## Texto dado
========

Santiago Asfixiado

Autor: Marcelo Bauzá El jueves por la tarde tenía previsto subir el Cerro San Cristóbal en bicicleta con unos amigos antes de volver al trabajo. A las 15:30, ya listo para partir, miré el nivel de contaminación atmosférica: 169 ICA [1].  Ninguna posibilidad de hacer ejercicio bajo esas condiciones. Ese día de junio, Santiago ranqueaba segunda entre las ciudades más contaminadas del mundo, debajo de Dakar y sobre Chicago, Delhi, Yakarta y Calcuta. Todo el que viva en la capital de Chile sabe que estas condiciones son habituales en invierno, mejorando apenas el resto del año. La primera vez que aterricé en la ciudad a mediados de los años 90 era asombroso ver la densidad de la nube negra de smog que cubría el valle. Era la época en que la Alameda estaba saturada de micros amarillas que vomitaban monóxido de carbono sin parar entre las 7 de la mañana y la vuelta del trabajo. Eso fue hace 30 años, una generación completa, ¿verdad?

Más allá de las Variables: Un Problema Cultural

Existe una enorme cantidad de variables involucradas en los niveles de contaminación atmosférica de una ciudad: topografía, clima, estructura urbana, sistema de transporte, actividades económicas, densidad poblacional, cobertura vegetal, pavimentos predominantes. Sobre varias de ellas no podemos intervenir, sobre muchas otras sí, pero el problema de fondo es más de enfoque que de manejo de una u otra variable. La ciudad es el sistema más complejo que ha creado nuestra especie. Escuchando a Salvador Rueda [2] hace unos días, confirmé mi intuición de que la razón de las continuas emergencias que viven varias ciudades del país es de base cultural, de estilos de vida. Como explica el urbanista y biólogo catalán, las ciudades están “preñadas de intereses, de intenciones y de poder”, lo que requiere modelos intencionales que guíen hacia la solución de los grandes problemas urbanos. Su propuesta es clara: necesitamos ciudades “compactas en su morfología, complejas en su organización, biodiversas, eficientes metabólicamente y cohesionadas socialmente”. Características que contrastan radicalmente con el modelo actual de Santiago, que privilegia la segregación y el automóvil.

========

Datos recopilados

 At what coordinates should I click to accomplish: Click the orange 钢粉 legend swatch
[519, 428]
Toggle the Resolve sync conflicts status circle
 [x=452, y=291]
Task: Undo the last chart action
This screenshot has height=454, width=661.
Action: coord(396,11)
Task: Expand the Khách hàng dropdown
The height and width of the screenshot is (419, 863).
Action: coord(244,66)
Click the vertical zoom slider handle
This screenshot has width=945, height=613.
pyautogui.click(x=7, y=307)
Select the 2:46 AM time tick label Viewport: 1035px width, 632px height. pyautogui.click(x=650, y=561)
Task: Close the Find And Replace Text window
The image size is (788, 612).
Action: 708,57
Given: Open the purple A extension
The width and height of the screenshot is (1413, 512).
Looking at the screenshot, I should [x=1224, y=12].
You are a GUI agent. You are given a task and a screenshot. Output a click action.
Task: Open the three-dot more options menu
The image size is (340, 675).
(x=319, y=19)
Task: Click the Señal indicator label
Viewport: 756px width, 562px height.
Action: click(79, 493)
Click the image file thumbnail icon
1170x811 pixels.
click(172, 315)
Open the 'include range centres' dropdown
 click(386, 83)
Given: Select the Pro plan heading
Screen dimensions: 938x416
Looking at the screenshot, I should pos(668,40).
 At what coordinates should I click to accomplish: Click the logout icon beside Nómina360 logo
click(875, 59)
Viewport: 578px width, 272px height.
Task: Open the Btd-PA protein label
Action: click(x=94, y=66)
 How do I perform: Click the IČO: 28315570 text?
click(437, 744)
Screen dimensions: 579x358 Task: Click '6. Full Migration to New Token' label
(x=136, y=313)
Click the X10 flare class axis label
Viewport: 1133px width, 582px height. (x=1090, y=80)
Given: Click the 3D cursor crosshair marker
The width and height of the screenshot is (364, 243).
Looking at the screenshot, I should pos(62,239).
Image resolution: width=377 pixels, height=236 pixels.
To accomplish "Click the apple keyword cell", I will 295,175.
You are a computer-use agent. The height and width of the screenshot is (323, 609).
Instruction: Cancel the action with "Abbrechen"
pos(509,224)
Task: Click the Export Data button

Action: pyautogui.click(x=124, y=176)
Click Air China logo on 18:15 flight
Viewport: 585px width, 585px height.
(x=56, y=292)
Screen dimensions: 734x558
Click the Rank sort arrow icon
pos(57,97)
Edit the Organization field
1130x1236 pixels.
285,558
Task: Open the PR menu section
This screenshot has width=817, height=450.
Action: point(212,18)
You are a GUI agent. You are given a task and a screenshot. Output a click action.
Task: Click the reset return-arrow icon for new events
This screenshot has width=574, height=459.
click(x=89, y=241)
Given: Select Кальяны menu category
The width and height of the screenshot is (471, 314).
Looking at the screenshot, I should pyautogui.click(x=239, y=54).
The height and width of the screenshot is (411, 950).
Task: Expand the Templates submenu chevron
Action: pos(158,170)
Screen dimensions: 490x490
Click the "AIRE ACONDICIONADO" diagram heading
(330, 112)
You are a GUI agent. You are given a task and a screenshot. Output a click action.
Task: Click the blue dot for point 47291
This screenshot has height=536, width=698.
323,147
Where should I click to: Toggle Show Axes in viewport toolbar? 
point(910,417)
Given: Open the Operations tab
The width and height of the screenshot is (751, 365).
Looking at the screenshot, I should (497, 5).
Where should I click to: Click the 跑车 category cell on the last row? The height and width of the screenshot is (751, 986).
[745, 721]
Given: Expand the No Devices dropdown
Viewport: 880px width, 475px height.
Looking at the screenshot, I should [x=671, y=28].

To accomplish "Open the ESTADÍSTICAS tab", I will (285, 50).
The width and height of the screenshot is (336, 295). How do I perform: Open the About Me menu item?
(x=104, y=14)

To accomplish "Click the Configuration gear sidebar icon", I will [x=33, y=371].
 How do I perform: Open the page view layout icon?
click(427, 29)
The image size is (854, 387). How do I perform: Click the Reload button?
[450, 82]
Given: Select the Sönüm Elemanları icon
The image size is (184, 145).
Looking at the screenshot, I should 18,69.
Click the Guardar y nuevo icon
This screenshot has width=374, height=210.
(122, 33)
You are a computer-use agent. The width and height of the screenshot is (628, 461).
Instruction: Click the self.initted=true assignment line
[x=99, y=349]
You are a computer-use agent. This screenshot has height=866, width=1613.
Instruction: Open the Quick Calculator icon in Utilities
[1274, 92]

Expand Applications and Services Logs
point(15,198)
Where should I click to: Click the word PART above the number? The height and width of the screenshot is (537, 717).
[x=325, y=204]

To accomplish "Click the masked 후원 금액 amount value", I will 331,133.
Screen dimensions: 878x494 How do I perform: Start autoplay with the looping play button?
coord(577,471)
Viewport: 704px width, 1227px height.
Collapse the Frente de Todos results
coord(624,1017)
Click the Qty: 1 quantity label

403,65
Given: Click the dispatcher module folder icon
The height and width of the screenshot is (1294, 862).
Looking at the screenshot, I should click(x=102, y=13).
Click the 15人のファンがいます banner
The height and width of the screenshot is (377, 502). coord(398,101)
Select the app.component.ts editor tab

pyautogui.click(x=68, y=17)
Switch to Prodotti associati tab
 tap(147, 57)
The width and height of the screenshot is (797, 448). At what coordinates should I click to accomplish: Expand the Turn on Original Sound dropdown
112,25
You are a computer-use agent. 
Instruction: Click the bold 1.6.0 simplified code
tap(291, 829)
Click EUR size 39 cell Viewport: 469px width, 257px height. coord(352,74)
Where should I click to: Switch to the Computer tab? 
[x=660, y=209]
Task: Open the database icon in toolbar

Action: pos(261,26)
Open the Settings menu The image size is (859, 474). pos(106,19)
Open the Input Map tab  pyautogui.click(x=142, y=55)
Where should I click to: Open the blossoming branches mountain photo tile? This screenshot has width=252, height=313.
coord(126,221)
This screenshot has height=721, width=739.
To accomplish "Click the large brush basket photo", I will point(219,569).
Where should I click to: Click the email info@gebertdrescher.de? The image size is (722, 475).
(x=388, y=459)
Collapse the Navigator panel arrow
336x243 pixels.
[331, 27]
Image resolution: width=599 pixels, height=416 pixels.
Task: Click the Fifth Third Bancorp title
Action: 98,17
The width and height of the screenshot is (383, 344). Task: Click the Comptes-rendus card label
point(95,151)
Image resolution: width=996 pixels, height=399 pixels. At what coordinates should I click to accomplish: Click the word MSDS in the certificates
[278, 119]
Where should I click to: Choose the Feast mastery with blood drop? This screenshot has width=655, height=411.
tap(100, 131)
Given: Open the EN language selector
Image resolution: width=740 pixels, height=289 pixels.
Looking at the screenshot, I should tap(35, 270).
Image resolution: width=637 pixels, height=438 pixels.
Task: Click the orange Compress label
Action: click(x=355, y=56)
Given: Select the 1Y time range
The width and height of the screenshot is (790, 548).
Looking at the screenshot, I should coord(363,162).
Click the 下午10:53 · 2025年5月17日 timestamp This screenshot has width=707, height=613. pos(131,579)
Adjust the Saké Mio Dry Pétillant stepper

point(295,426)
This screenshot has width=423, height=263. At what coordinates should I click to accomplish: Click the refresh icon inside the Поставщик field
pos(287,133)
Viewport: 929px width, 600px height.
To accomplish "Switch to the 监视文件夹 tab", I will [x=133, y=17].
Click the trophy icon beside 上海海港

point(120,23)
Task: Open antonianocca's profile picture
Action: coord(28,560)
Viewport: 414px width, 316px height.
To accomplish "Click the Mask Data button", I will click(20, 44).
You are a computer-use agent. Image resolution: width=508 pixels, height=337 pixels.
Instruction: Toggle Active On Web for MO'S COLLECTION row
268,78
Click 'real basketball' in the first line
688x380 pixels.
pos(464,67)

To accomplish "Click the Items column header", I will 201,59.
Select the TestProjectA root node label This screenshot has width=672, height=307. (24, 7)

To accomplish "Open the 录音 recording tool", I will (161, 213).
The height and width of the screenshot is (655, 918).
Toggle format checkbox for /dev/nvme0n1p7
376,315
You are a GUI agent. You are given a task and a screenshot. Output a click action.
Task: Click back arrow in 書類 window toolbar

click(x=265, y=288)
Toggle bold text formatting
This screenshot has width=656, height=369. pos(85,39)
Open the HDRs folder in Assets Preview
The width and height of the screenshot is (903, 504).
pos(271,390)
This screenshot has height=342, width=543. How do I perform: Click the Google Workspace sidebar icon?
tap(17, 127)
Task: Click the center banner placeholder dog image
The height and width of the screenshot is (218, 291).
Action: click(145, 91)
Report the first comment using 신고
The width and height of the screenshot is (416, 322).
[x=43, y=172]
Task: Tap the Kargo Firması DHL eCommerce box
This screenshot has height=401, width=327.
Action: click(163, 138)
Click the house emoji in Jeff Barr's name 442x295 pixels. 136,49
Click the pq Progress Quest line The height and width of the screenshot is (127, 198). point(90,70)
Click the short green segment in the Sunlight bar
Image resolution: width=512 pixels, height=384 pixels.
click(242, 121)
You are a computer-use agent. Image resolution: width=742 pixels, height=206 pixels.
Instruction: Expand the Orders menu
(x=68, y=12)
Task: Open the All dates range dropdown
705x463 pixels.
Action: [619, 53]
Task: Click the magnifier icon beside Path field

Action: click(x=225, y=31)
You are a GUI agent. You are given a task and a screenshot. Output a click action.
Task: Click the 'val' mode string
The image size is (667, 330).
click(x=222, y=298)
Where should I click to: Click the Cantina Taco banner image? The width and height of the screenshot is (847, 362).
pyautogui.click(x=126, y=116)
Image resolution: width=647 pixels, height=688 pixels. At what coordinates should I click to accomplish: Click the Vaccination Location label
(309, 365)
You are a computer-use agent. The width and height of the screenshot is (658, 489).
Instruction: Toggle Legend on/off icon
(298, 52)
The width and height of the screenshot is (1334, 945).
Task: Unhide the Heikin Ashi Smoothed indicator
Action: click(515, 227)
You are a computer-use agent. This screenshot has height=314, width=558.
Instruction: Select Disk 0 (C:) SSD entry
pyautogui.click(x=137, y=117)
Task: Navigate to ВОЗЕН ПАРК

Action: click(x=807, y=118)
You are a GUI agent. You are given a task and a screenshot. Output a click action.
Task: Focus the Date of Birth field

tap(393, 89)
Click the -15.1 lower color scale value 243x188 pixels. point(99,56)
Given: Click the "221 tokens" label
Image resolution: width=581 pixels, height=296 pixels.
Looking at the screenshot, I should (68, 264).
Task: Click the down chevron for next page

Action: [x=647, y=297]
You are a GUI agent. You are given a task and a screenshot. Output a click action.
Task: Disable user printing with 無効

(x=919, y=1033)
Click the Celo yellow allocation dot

========

## Qué se pide
Por favor, imprime completo y sin ningún cambio el texto de arriba sobre la contaminación del aire en Santiago.

## Respuesta escrita
Santiago Asfixiado

Autor: Marcelo Bauzá El jueves por la tarde tenía previsto subir el Cerro San Cristóbal en bicicleta con unos amigos antes de volver al trabajo. A las 15:30, ya listo para partir, miré el nivel de contaminación atmosférica: 169 ICA [1].  Ninguna posibilidad de hacer ejercicio bajo esas condiciones. Ese día de junio, Santiago ranqueaba segunda entre las ciudades más contaminadas del mundo, debajo de Dakar y sobre Chicago, Delhi, Yakarta y Calcuta. Todo el que viva en la capital de Chile sabe que estas condiciones son habituales en invierno, mejorando apenas el resto del año. La primera vez que aterricé en la ciudad a mediados de los años 90 era asombroso ver la densidad de la nube negra de smog que cubría el valle. Era la época en que la Alameda estaba saturada de micros amarillas que vomitaban monóxido de carbono sin parar entre las 7 de la mañana y la vuelta del trabajo. Eso fue hace 30 años, una generación completa, ¿verdad?

Más allá de las Variables: Un Problema Cultural

Existe una enorme cantidad de variables involucradas en los niveles de contaminación atmosférica de una ciudad: topografía, clima, estructura urbana, sistema de transporte, actividades económicas, densidad poblacional, cobertura vegetal, pavimentos predominantes. Sobre varias de ellas no podemos intervenir, sobre muchas otras sí, pero el problema de fondo es más de enfoque que de manejo de una u otra variable. La ciudad es el sistema más complejo que ha creado nuestra especie. Escuchando a Salvador Rueda [2] hace unos días, confirmé mi intuición de que la razón de las continuas emergencias que viven varias ciudades del país es de base cultural, de estilos de vida. Como explica el urbanista y biólogo catalán, las ciudades están “preñadas de intereses, de intenciones y de poder”, lo que requiere modelos intencionales que guíen hacia la solución de los grandes problemas urbanos. Su propuesta es clara: necesitamos ciudades “compactas en su morfología, complejas en su organización, biodiversas, eficientes metabólicamente y cohesionadas socialmente”. Características que contrastan radicalmente con el modelo actual de Santiago, que privilegia la segregación y el automóvil.